■ ABOUT THIS EXERCISE
Where the data below has the string "computer", return the whole line.
*** Opening DATA UNDER STUDY ***
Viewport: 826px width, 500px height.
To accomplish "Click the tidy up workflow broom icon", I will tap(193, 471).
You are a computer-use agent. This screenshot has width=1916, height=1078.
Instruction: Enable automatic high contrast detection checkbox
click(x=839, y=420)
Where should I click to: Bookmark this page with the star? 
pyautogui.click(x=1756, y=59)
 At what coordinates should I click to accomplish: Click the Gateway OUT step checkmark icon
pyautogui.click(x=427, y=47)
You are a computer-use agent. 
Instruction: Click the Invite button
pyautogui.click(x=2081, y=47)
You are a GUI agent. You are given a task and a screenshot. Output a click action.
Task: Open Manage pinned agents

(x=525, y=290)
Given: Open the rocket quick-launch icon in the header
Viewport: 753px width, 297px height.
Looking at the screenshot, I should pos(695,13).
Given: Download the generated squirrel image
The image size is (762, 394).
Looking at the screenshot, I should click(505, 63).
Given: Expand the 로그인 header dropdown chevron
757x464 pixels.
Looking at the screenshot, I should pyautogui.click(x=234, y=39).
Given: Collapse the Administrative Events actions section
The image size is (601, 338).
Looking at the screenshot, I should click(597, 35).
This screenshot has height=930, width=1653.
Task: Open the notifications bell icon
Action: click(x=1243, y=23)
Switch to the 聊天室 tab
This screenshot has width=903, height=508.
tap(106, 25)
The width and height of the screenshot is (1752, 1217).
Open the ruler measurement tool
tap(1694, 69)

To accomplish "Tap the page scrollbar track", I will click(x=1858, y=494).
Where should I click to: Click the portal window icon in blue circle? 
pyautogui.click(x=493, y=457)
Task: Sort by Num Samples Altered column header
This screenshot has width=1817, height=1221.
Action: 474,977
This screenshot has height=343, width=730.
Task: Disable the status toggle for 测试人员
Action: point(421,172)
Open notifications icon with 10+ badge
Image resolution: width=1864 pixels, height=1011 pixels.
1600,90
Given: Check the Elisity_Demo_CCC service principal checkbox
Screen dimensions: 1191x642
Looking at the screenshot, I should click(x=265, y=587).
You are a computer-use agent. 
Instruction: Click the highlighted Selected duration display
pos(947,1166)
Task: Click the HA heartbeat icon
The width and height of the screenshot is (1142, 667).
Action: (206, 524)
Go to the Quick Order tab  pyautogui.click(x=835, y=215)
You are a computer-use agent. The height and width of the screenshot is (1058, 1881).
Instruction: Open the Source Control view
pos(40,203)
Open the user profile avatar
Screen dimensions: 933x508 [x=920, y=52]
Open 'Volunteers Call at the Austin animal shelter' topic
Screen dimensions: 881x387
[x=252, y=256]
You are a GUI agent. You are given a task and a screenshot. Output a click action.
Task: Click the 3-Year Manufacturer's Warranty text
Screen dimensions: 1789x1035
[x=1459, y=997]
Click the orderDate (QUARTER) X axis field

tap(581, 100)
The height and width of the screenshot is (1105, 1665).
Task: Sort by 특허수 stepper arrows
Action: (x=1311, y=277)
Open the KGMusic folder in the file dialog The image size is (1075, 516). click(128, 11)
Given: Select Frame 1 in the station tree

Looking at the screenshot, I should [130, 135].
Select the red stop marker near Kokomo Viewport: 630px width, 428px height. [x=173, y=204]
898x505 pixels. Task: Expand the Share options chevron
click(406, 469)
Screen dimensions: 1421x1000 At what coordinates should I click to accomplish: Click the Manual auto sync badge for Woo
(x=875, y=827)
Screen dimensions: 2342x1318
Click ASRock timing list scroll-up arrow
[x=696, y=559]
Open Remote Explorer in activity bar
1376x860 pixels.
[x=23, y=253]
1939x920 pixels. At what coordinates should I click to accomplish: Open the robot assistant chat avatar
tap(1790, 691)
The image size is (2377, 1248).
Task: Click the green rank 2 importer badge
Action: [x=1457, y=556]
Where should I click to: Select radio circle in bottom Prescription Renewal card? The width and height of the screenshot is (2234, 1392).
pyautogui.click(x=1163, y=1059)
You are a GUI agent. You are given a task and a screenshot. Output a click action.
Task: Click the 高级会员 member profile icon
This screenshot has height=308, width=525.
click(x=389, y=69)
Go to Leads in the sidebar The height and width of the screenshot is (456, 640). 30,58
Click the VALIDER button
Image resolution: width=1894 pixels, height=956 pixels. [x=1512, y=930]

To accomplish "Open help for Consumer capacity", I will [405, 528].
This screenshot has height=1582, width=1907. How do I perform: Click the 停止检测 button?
*** Closing DATA UNDER STUDY ***
■ TASK SOLUTION
You are a computer-use agent. This screenshot has width=1916, height=1078.
You are a computer-use agent. 
You are a computer-use agent. 
You are a computer-use agent. The height and width of the screenshot is (1058, 1881).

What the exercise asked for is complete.